Critics dismissed early attempts to create AI-powered electronics as absurd. However, this AI gadget-in-the-making is about trash: Finnish company Binit tracks residential waste using LLM image processing.
Entrepreneurs such as Greyparrot, TrashBot, and Glacier have been working on AI to classify trash in order to improve municipal and commercial recycling. However, Binit creator Borut Grgic believes domestic garbage tracking is unexplored.
“We’re producing the first household waste tracker,” he says in Eltrys, comparing the AI device to a sleep tracker for garbage. The camera vision technology includes support for neural networks. We’re using LLMs to recognise domestic waste.”
The pandemic-founded firm has raised roughly $3 million from an angel investor to make AI gear that looks good and lives in the kitchen affixed to a cabinet or wall near the trash. The battery-powered device utilises cameras and other sensors to detect approaching individuals and scan items prior to disposal.
Grgic adds that they use commercial LLMs like OpenAI’s GPT for picture recognition. Binit records everything the household throws out and provides statistics, feedback, and gamification via an app, such as a weekly trash score, to encourage customers to minimise their waste.
The researchers tried training their own AI model for rubbish detection but got 40% accuracy. So they adopted OpenAI’s image recognition. After incorporating the LLM, Grgic claims over 98% garbage identification accuracy.
Its creator has “no idea” why Binit works so well. OpenAI’s ability to recognise rubbish may be due to its large training data set or its ability to recognise many objects. “It’s incredible accuracy,” he says, noting that OpenAI’s model’s great performance in testing may be due to “common objects” being scanned.
“It can even tell, with relative accuracy, whether a coffee cup is lined because it recognises the brand,” he says. “So basically, the user passes the object in front of the camera. Thus, they must temporarily stabilise it in front of the camera. The camera captures the picture from all angles at that moment.”
Binit uploads users’ waste data to the cloud for analysis and feedback. It plans to provide free basic analytics and subscription-based premium services.
The business wants to become a trash data supplier, which may be useful for the packaging company if it can grow.
Do consumers really need a high-tech gadget to alert them that they’re throwing away too much plastic? Don’t we all know what we’re eating and need to reduce waste?
“It’s habits,” he says. I suppose we know, but we don’t act on it.
“We also know it’s good to sleep, but when I put a sleep tracker on, I sleep more, even though it didn’t teach me anything new.”
According to US studies, Binit claims that its garbage transparency reduced mixed bin waste by 40%. Transparency and gamification may help individuals change behaviours, it says.
Binit wants the app to provide analytics and insights that reduce waste. Grgic plans to employ LLMs to provide location-based recommendations for the latter.

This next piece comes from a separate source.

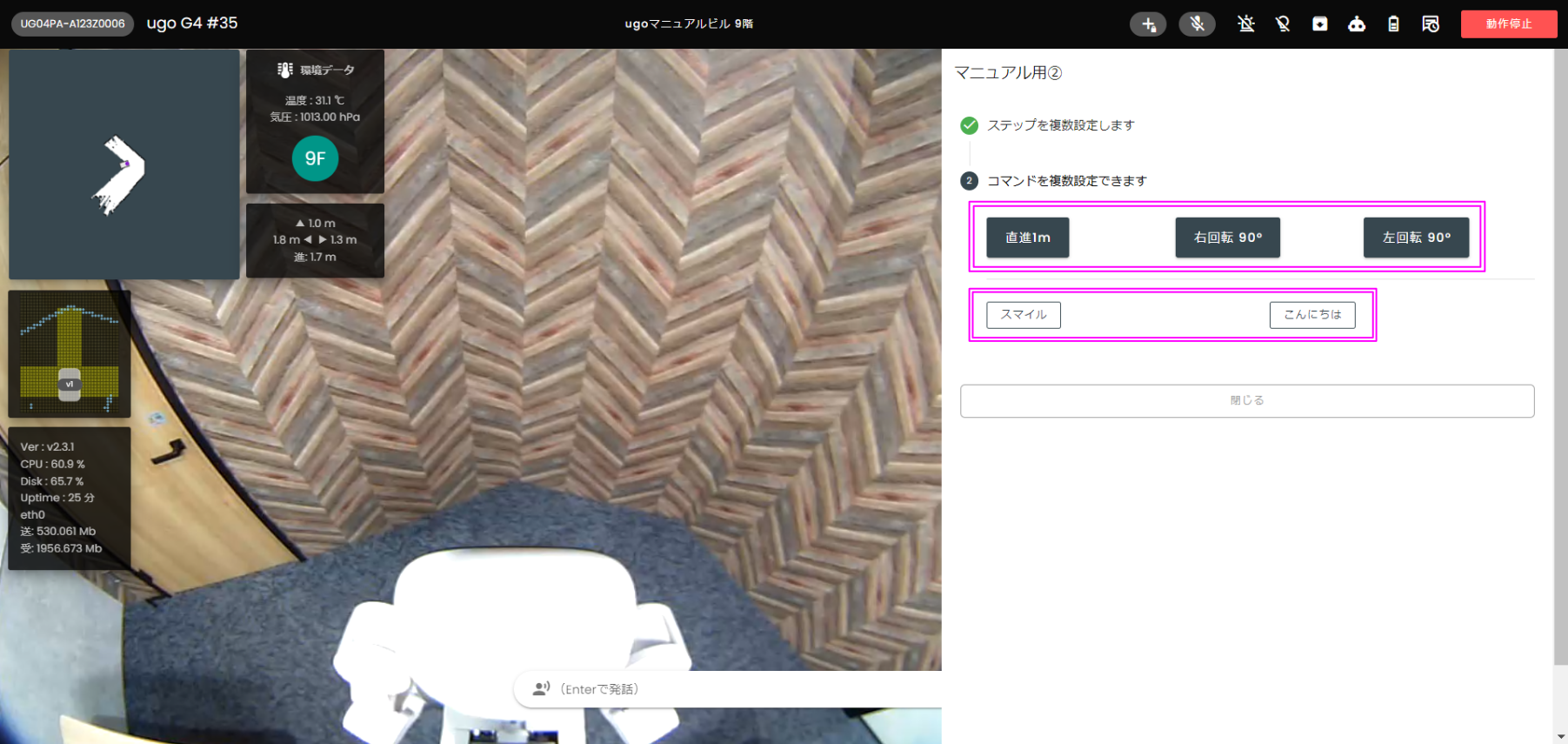Click the スマイル button

[x=1023, y=315]
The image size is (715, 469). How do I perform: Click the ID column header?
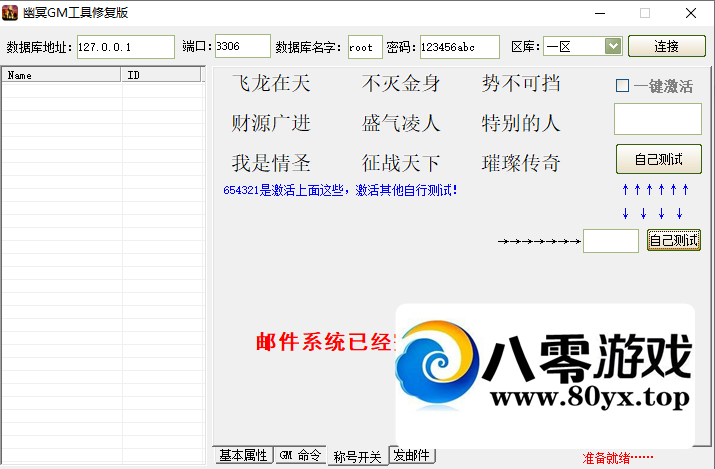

programEach scanned piece of packaging, such as a plastic bottle, prompts the program to create a card indicating its disposal. These local options might help you cut down on plastic, he says.
He also considers cooperation with food waste reduction influencers.
Grgic calls the product “anti-unhinged consumption,” another surprise. The startup supports sustainability awareness and action. To protect the environment for future generations, we must replace our throwaway culture of single-use consumerism with thoughtful consumption, reuse, and recycling.
“I feel like we’re on the cusp of something,” he says. “I think people are starting to ask: Is throwing everything away necessary? Can we consider fixing and reusing?
Why not simply use Binit as a smartphone app? Grgic says it depends. He adds that some families prefer a hands-free garbage scanner, while others prefer using a smartphone when dinner prep is messy.
Additionally, their app will enable free scanning, so they will give both alternatives.
The business has piloted its AI garbage scanner in five US cities (NYC, Austin, Texas; San Francisco; Oakland; and Miami) and four European cities (Paris, Helsniki, Lisbon, and Ljubjlana, Slovenia, where Grgic comes from).
He expects an autumn US commercial debut. He calls the $199 price range for AI hardware the “sweet spot” for smart home devices.